Nov
11

In Ex Parte Rodriguez, the Board of Patent Appeals and Interferences (“BPAI”) reversed the patent Examiner’s rejection of U.S. Patent Ser. No. 132492 entitled “Automated random verification of complex and structurally-variable systems.” However, using its authority under 37 C.F.R. § 41.50(b), the BPAI entered new grounds for the rejection, specifically a lack of definiteness for failing to provide a structure for performing the functions in the broad claims.

The Appellants’ patent application described an adaptable apparatus for automated testing of variable and complex systems, for example a circuit. The Examiner rejected all of the claims as anticipated by U.S. Patent No. 6,076,180. The applicants appealed to the BPAI, which entered new grounds for rejection. The issues on appeal were whether the claims should be construed as means-plus-function claims and whether the method and computer readable medium claims were definite and enabled as required by 35 U.S.C. § 112. The BPAI construed the apparatus claims as means-plus-function and then rejected all the claims for indefiniteness.

First, the BPAI construed claim 10 as a means-plus-function claim and invoked 35 U.S.C. § 112 ¶ 6. Next, it relied on Aristocrat Techs. Austl. PTY Ltd. v. Int’l. Game Tech., 543 F.3d 657 (Fed. Cir. 2008) to hold that without reference to a specific computer or algorithm to be executed on a general purpose computer the claims were purely functional. Neither the claim nor the specification contained the necessary details of how to implement the functions of “building and generating” or “verifying” listed in the claim, therefore the claim failed for indefiniteness.

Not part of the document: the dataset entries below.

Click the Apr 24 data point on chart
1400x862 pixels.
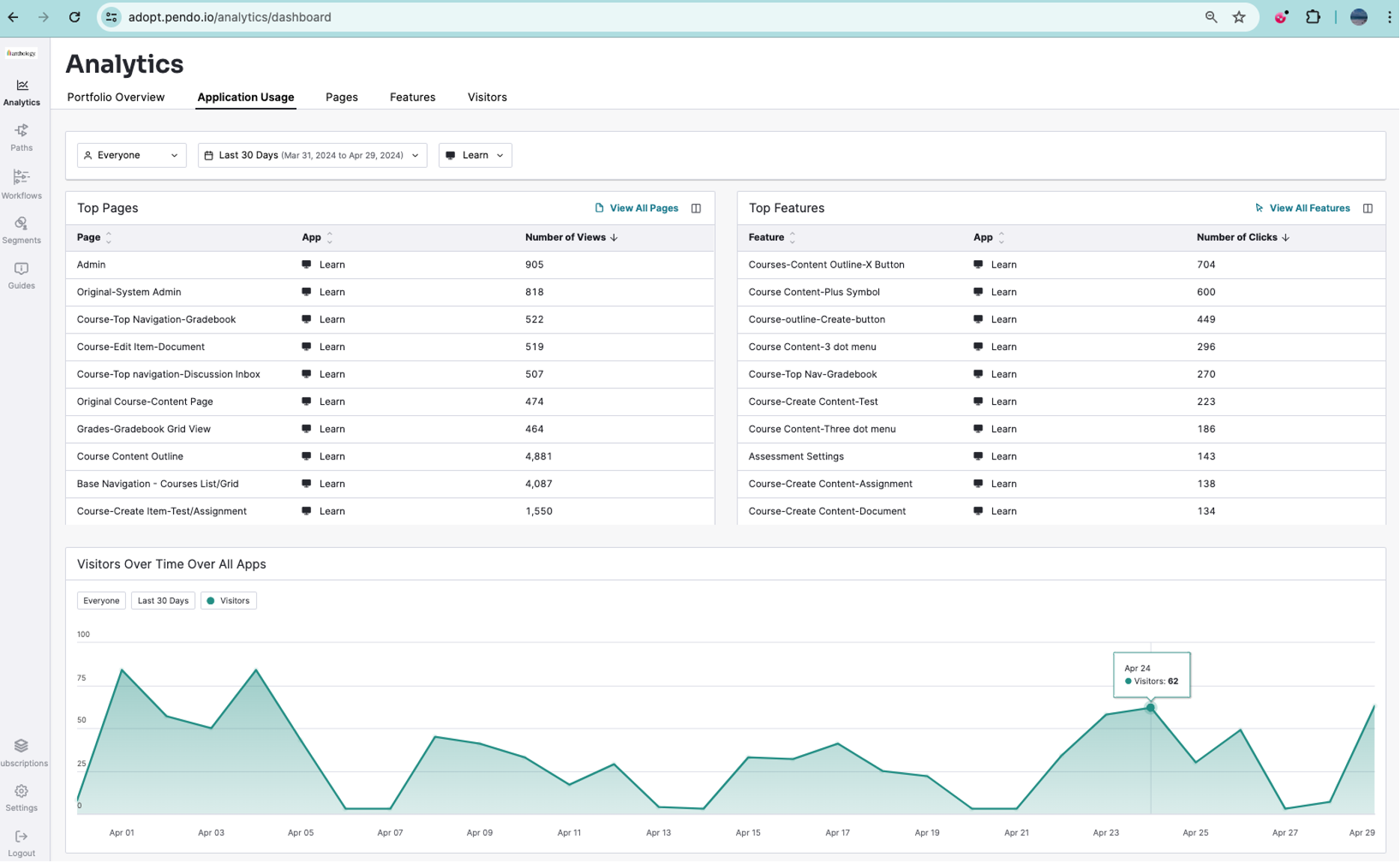pyautogui.click(x=1150, y=708)
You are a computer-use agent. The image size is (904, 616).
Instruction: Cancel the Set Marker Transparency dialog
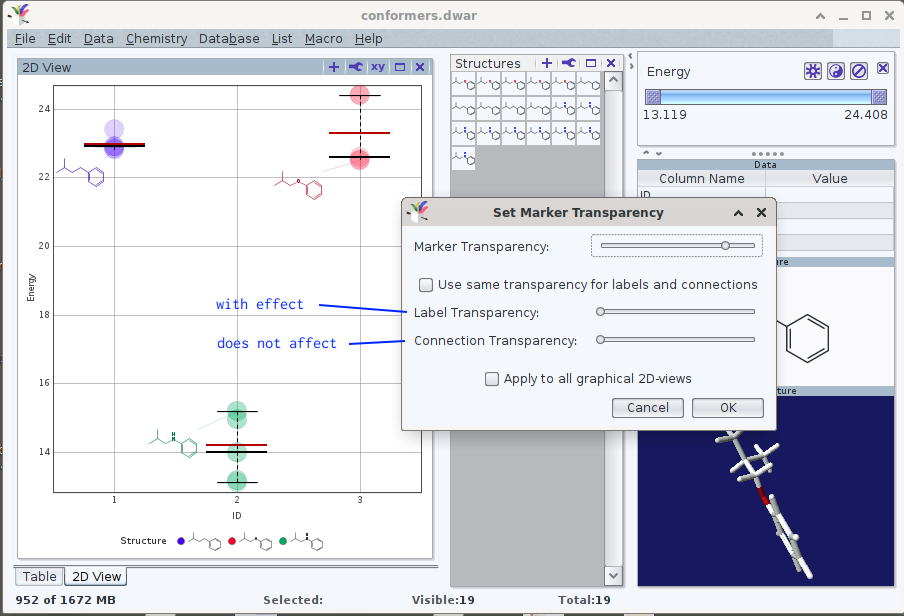pos(647,407)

Next, the BPAI rejected apparatus claims 1-4, 6-9, 19 and 20 under 35 U.S.C. § 112 ¶ 2 for a similar failure to provide structure. The BPAI also construed these claims as means-plus-function despite lacking the typical format because none of the terms were nouns denoting structure. The claims were indefinite because the details of how the “system builder” and “simulation verification environment” perform their functions were not included in either the claims or the specification.

Finally, the BPAI rejected the rest of the claims under 35 U.S.C. § 112 ¶ 1 as not being enabled for the scope of the claims. The issue was whether a person skilled in the art could make the invention, which the BPAI decided by applying the eight factors from In re Wands, 858 F.2d 731, 737 (Fed. Cir. 1988) for determining if making an invention from the application would require undue experimentation. The BPAI held that purely functional claim language needed to match the scope of an enabling disclosure, and that the Appellants failed that test because, again, the lack of structure tied to the functions made the claims too broad. Additionally, the lack of working examples and the small amount of instruction provided by the Appellants in their highly complex invention would require undue experimentation for a skilled artisan to make the invention.

Therefore, the BPAI rejected all eighteen claims for failure to comply with 35 U.S.C. § 112.